An aglet according to the AHD is
1. A tag or sheath, as of plastic, on the end of a lace, cord, or ribbon to facilitate its passing through eyelet holes.
2. A similar device used for an ornament.
The OED s.v. aglet offers:
a. A tag attached to the end of a lace, originally of metal and now also of plastic, intended primarily to make it easier to thread through the eyelet holes, but also developed as an ornament.
The aglet is that small plastic sleeve on the end of your shoelace. Sometimes aglet refers to ornaments at the end of a lace, especially on shirts or other items of clothing.
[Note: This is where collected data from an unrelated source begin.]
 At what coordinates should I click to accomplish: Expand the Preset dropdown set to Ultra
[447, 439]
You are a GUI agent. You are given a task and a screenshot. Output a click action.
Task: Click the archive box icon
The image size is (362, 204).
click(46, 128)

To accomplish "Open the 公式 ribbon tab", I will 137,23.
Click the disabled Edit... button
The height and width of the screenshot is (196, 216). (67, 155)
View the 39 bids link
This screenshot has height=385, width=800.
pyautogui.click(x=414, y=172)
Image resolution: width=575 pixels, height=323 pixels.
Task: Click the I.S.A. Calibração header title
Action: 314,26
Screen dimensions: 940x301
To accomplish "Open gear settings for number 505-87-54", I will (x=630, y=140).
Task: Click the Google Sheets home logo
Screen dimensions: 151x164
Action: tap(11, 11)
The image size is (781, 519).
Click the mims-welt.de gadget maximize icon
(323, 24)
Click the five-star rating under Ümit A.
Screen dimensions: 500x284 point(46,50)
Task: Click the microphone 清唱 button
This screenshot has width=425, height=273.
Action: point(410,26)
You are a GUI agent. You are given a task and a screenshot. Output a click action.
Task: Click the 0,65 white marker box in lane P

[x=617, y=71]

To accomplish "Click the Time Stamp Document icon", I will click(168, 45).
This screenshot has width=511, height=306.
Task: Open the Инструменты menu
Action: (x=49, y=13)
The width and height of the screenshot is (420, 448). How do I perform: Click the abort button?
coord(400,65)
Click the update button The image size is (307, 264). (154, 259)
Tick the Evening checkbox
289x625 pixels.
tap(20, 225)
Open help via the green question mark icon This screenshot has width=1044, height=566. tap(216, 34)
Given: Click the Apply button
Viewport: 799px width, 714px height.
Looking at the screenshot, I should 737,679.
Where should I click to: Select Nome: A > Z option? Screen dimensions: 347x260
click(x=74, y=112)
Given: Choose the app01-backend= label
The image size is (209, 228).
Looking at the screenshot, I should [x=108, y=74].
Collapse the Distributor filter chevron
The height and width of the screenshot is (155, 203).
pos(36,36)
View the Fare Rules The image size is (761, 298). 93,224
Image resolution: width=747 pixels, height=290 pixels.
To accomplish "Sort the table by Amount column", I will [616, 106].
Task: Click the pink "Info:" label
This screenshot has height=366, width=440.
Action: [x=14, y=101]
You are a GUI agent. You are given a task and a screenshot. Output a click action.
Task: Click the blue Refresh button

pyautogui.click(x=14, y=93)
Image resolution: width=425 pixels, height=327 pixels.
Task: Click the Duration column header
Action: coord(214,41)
You see this use in the N-Town mystery cycle play # 26 when the Devil describes the clothing he will offer followers:
Hosyn enclosyd of the most costyous cloth of crenseyn; Thus a bey to a jentylman to make comparycyon, With two doseyn poyntys of cheverelle, the aglottys of sylver feyn (Play 26, Conspiracy; Entry into Jerusalemll. 70–72)
The hose have two dozen points, with fine silver aglets at their ends, serving both to protect the ends of the leather points, and as an ornament. (I’ll take a look at points in the next post.) Etymologically, Modern English aglet descends from Middle English, via Anglo-Norman and Old French aguillette, diminutive of aguille, needle, from Vulgar Latin *acūcula, from Late Latin acucula, diminutive of Latin acus, needle. The same Indo-European root *ak- gives us not only Latin acus, but includes acute, vinegar, acid, and edge, among other words.